• _Task goal_
Copy the following material exactly as it appears, line for line, from start to finish.

-- Start Records for the exercise --

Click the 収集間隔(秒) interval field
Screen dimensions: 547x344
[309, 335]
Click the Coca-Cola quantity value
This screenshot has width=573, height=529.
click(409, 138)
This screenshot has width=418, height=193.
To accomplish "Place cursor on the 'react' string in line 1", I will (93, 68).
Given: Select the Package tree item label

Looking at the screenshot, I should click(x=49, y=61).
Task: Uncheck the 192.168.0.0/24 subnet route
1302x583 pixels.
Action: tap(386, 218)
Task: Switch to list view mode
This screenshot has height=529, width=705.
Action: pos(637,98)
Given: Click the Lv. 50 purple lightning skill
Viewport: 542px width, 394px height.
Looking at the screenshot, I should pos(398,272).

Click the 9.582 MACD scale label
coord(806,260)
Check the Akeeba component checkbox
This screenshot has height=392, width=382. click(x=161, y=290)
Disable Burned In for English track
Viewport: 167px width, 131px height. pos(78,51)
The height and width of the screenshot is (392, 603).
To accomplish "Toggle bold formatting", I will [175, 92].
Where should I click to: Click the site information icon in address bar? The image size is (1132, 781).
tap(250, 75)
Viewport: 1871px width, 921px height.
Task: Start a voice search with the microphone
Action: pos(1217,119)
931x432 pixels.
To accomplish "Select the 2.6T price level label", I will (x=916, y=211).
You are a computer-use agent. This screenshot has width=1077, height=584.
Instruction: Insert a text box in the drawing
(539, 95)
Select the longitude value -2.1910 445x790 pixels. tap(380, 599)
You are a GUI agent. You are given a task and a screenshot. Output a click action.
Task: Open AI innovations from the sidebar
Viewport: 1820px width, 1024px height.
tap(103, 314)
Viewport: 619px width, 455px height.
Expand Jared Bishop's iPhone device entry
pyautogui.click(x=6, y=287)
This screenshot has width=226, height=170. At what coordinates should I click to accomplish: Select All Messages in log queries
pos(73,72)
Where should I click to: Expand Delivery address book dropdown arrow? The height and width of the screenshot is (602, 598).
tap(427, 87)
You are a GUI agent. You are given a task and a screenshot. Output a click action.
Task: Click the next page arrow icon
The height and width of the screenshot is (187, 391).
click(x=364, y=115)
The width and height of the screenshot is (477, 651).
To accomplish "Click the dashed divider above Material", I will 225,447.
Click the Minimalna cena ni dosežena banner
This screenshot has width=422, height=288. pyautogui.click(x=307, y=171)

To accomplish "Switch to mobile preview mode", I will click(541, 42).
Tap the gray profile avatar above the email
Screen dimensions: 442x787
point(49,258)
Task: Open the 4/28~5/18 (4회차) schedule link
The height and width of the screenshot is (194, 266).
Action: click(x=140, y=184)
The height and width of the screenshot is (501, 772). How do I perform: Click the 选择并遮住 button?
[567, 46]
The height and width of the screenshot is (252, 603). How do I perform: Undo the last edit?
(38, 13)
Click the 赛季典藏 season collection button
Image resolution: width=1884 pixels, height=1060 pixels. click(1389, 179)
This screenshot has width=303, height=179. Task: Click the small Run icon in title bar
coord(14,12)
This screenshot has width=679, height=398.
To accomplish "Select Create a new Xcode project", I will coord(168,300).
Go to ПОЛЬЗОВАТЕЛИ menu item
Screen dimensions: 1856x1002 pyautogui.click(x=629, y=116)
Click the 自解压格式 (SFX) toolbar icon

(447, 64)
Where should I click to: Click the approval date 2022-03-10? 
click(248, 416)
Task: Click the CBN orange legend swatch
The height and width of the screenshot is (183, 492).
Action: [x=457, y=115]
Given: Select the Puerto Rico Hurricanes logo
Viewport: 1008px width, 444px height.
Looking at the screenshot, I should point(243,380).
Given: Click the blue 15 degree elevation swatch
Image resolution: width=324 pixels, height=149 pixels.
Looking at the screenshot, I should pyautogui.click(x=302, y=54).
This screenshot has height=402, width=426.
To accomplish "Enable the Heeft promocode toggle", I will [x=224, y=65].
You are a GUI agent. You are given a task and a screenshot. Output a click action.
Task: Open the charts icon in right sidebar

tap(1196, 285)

-- End Records for the exercise --

• _Completed task_
Click the 収集間隔(秒) interval field
Screen dimensions: 547x344
[309, 335]
Click the Coca-Cola quantity value
This screenshot has width=573, height=529.
click(409, 138)
This screenshot has width=418, height=193.
To accomplish "Place cursor on the 'react' string in line 1", I will (93, 68).
Given: Select the Package tree item label

Looking at the screenshot, I should click(x=49, y=61).
Task: Uncheck the 192.168.0.0/24 subnet route
1302x583 pixels.
Action: tap(386, 218)
Task: Switch to list view mode
This screenshot has height=529, width=705.
Action: pos(637,98)
Given: Click the Lv. 50 purple lightning skill
Viewport: 542px width, 394px height.
Looking at the screenshot, I should pos(398,272).

Click the 9.582 MACD scale label
coord(806,260)
Check the Akeeba component checkbox
This screenshot has height=392, width=382. click(x=161, y=290)
Disable Burned In for English track
Viewport: 167px width, 131px height. pos(78,51)
The height and width of the screenshot is (392, 603).
To accomplish "Toggle bold formatting", I will [175, 92].
Where should I click to: Click the site information icon in address bar? The image size is (1132, 781).
tap(250, 75)
Viewport: 1871px width, 921px height.
Task: Start a voice search with the microphone
Action: pos(1217,119)
931x432 pixels.
To accomplish "Select the 2.6T price level label", I will (x=916, y=211).
You are a computer-use agent. This screenshot has width=1077, height=584.
Instruction: Insert a text box in the drawing
(539, 95)
Select the longitude value -2.1910 445x790 pixels. tap(380, 599)
You are a GUI agent. You are given a task and a screenshot. Output a click action.
Task: Open AI innovations from the sidebar
Viewport: 1820px width, 1024px height.
tap(103, 314)
Viewport: 619px width, 455px height.
Expand Jared Bishop's iPhone device entry
pyautogui.click(x=6, y=287)
This screenshot has width=226, height=170. At what coordinates should I click to accomplish: Select All Messages in log queries
pos(73,72)
Where should I click to: Expand Delivery address book dropdown arrow? The height and width of the screenshot is (602, 598).
tap(427, 87)
You are a GUI agent. You are given a task and a screenshot. Output a click action.
Task: Click the next page arrow icon
The height and width of the screenshot is (187, 391).
click(x=364, y=115)
The width and height of the screenshot is (477, 651).
To accomplish "Click the dashed divider above Material", I will 225,447.
Click the Minimalna cena ni dosežena banner
This screenshot has width=422, height=288. pyautogui.click(x=307, y=171)

To accomplish "Switch to mobile preview mode", I will click(541, 42).
Tap the gray profile avatar above the email
Screen dimensions: 442x787
point(49,258)
Task: Open the 4/28~5/18 (4회차) schedule link
The height and width of the screenshot is (194, 266).
Action: click(x=140, y=184)
The height and width of the screenshot is (501, 772). How do I perform: Click the 选择并遮住 button?
[567, 46]
The height and width of the screenshot is (252, 603). How do I perform: Undo the last edit?
(38, 13)
Click the 赛季典藏 season collection button
Image resolution: width=1884 pixels, height=1060 pixels. click(1389, 179)
This screenshot has width=303, height=179. Task: Click the small Run icon in title bar
coord(14,12)
This screenshot has width=679, height=398.
To accomplish "Select Create a new Xcode project", I will coord(168,300).
Go to ПОЛЬЗОВАТЕЛИ menu item
Screen dimensions: 1856x1002 pyautogui.click(x=629, y=116)
Click the 自解压格式 (SFX) toolbar icon

(447, 64)
Where should I click to: Click the approval date 2022-03-10? 
click(248, 416)
Task: Click the CBN orange legend swatch
The height and width of the screenshot is (183, 492).
Action: [x=457, y=115]
Given: Select the Puerto Rico Hurricanes logo
Viewport: 1008px width, 444px height.
Looking at the screenshot, I should point(243,380).
Given: Click the blue 15 degree elevation swatch
Image resolution: width=324 pixels, height=149 pixels.
Looking at the screenshot, I should pyautogui.click(x=302, y=54).
This screenshot has height=402, width=426.
To accomplish "Enable the Heeft promocode toggle", I will [x=224, y=65].
You are a GUI agent. You are given a task and a screenshot. Output a click action.
Task: Open the charts icon in right sidebar

tap(1196, 285)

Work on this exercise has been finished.